Además de las placas beta-amiloide y los famosos ovillos neurofibrilares, conocidos por todos como los actores principales en la EA, el estrés oxidativo parece tener un papel relevante en esta patología, aunque se desconoce si es un extra que actúa mediante un mecanismo causal, o un actor secundario envuelto en la propagación de los daños.
Nuestro cerebro tiene un contenido alto de lípidos, incluyendo muchos ácidos grasos poli-insaturados factibles de ser oxidados, se trata de un órgano con un consumo de oxígeno muy alto, por ello el estrés oxidativo es especialmente importante en el Sistema Nervioso Central (SNC).

La generación de radicales de oxígeno es un proceso normal que se asocia a la respiración mitocondrial o como parte de la respuesta inmune, pero en determinadas situaciones como en el proceso de envejecimiento los mecanismos de defensa pierden su eficiencia, al igual que en procesos inflamatorios y en alteraciones vasculares, donde la generación de radicales aumenta.

Durante años se ha considerado que la demencia era debida a la muerte celular, y en consecuencia la transmisión y densidad sináptica en sinapsis colinérgicas se ven muy disminuidas en los enfermos de alzheimer. Parte importante de esta disminución correspondería a un déficit colinérgico presináptico, reflejo de la muerte de las neuronas colinérgicas.

Opino sin embargo que la pérdida temprana de la memoria puede deberse también a un fallo sináptico causado por los oligómeros de nuestro actor principal el beta-amiloide al provocar alteraciones funcionales en las neuronas. El asunto es potencialmente manejable mientras éstas no hayan muerto, pero en la EA todo son incógnitas. 
Se desconoce aún el mecanismo del daño sináptico, mientras hay evidencia temprana de daño dendrítico y sináptico con disminución del número de sinapsis, por ello mantengo la teoría de que serían los oligómeros de tamaño pequeño (en contraste a las placas grandes), los que podrían producir la disfunción neuronal.

Desgranando la complejidad de la EA pueden observarse las bases biológicas subyacentes de su patogénesis, mostrando nuevos blancos terapéuticos. Agentes que se investigan en la actualidad apuntan a las etapas tempranas de la enfermedad poniendo el foco en prevenir, o al menos retardar la progresión hacia la aparición del déficit clínico. Sin embargo, uno de los principales problemas para la investigación es lograr distinguir entre los eventos primarios y secundarios.
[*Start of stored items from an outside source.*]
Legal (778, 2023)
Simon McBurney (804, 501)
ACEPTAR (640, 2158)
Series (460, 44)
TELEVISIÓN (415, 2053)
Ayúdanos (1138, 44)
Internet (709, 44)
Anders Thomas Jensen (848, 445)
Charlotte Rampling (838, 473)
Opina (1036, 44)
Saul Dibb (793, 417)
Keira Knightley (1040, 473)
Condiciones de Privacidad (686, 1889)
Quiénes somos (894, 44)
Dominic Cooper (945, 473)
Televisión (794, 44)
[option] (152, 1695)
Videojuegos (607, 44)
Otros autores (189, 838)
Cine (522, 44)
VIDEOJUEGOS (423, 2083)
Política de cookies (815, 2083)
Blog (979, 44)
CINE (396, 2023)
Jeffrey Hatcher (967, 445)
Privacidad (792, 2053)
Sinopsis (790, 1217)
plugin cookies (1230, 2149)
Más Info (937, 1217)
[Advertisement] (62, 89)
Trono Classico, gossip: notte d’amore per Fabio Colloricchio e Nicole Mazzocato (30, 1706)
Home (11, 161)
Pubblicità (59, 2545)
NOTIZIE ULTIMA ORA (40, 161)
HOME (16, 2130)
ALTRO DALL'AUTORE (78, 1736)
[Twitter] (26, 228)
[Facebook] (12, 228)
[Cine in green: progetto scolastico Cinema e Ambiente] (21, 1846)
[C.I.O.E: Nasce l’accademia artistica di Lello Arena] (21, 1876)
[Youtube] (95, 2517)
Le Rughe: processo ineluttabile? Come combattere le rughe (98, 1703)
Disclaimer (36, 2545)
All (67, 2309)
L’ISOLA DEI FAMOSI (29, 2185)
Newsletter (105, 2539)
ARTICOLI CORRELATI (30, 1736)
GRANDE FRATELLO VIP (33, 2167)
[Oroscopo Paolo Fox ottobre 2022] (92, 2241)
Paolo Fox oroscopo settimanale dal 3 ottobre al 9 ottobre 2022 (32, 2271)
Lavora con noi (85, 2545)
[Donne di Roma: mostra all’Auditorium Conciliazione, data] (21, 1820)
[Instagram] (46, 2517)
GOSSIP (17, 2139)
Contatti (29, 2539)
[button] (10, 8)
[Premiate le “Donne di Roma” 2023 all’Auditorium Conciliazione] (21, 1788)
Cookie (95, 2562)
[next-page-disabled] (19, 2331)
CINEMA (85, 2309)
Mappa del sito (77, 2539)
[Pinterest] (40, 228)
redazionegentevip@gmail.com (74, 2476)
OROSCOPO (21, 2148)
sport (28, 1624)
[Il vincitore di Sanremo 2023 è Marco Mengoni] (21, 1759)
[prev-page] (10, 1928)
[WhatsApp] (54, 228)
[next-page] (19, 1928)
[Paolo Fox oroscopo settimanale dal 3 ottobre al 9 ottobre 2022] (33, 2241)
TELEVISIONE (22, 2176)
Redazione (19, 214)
Los mecanismos patológicos involucrados consideran las diversas acciones del beta-amiloide, incluyendo la acumulación de agregados, la cascada inflamatoria, el daño oxidativo neuronal, alteraciones de la proteína tau y la formación de ovillos neurofibrilares, defectos sinápticos y depleción de neurotransmisores.

Siento tener que añadir que no solamente se trata de todos estos agentes biológicos, por desgracia hay muchísimas más causas involucradas en la EA, pero a pesar de todo sigo manteniendo su posibilidad de reversión.

El objetivo es claro

                  Hagamos del alzheimer una enfermedad rara.